Sometimes, the Lord gives us trials that are quick and shocking. Other times, the trials come in long and draining seasons. Either way, each person on this earth is faced with the decision of courage: do we fight or do we allow ourselves to be defeated?
For the Christian, trials are made so much easier when we understand our eternal purpose. I can vividly remember finding comfort in the song "Trading my Sorrows" on a mission trip to NYC shortly after receiving news that my Memaw would probably only live for a few more months. 3 weeks later, I clung to that song and to Scripture as I attended her funeral. I came to realize that God often brings trials to my life with complete awareness and intention.

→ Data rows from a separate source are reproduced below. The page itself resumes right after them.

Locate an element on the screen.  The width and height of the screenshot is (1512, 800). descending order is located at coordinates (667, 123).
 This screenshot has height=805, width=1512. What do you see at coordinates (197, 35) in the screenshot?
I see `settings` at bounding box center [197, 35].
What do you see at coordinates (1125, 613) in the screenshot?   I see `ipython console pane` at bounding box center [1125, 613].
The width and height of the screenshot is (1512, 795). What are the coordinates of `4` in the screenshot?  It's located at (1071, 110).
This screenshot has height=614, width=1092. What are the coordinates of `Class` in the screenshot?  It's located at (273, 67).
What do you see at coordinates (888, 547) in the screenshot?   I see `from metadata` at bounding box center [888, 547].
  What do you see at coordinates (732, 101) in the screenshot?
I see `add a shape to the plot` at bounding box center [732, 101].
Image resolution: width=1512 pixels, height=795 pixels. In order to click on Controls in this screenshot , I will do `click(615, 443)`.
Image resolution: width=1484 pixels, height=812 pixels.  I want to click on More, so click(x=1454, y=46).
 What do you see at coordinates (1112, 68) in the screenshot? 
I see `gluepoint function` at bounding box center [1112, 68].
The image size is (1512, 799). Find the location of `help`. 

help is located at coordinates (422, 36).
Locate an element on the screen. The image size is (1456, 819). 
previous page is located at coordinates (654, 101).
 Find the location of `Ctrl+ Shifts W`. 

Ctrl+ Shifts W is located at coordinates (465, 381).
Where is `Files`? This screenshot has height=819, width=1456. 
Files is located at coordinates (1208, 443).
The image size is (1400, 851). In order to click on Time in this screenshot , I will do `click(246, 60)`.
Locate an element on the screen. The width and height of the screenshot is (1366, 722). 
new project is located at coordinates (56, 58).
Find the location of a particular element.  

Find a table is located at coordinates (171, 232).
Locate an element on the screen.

Psalm 107:23-32 paints a brilliant picture of what trials and testing of our faith looks like for the Believer. God sent a tempest upon a ship, driving sailors to their knees with high waves and whipping wind. The sailors "were at their wit's end," and as their courage melted away they cried out to the Lord. He quieted the storm "to a whisper" and guided them to their haven- but only once they had turned to Him as the sole source of strength and safety.
The Lord doesn't seek simply to give me a miserable life. No, as a Believer, the trials and tests of my faith have so much more meaning and purpose. God brings trials and tests of our faith in order to draw us closer to Himself and give us a greater sense of awe about who He is and what He has done!
These past few years, a college schedule and daily planner have dangled in front of my face, tempting me and testing my faithfulness and discipline to the Word. They have won many small battles, and I have nearly been at my wit's end. My courage dwindles, and my strength melts away. In those moments when I am the most weak and the least likely to stand on my own, I find that God has brought me to this trial in order that I might find HIM as my firm foundation to stand upon.
All I can say is that I want to emerge from this testing of my faith with an awakened sense of how strong the Lord truly is- I want to emerge from testing with a renewed desire for the Father. I have been tested and tempted in so many ways- attempting to patch up those trials with feeble mustering of my own courage- but as soon as my shaky legs rise to stand, my crumbling foundation causes me to fall again. I will not stand firm by making a long list of New Year's Resolutions. I will not stand firm by creating a plan to make myself simply a more disciplined Christian (only to find the list crammed in the back of my desk drawer months later, ignored and neglected). I will not stand firm by attempting to find the courage to fight it all by myself. Only in Christ will I truly stand, and only with Christ's strength will I pass through this storm.
I love "Draw Me Ever Nearer" by the Gettys, and I'll let the lyrics speak for themselves:
"Jesus draw me ever nearer as I labour through the storm.
You have called me to this passage, and I'll follow, though I'm worn.
May this journey bring a blessing, may I rise on wings of faith;
And at the end of my heart's testing, with Your likeness let me wake.
Jesus guide me through the tempest; Keep my spirit staid and sure.
When the midnight meets the morning, let me love You even more.
Let the treasures of the trial form within me as I go -
And at the end of this long passage, let me leave them at Your throne."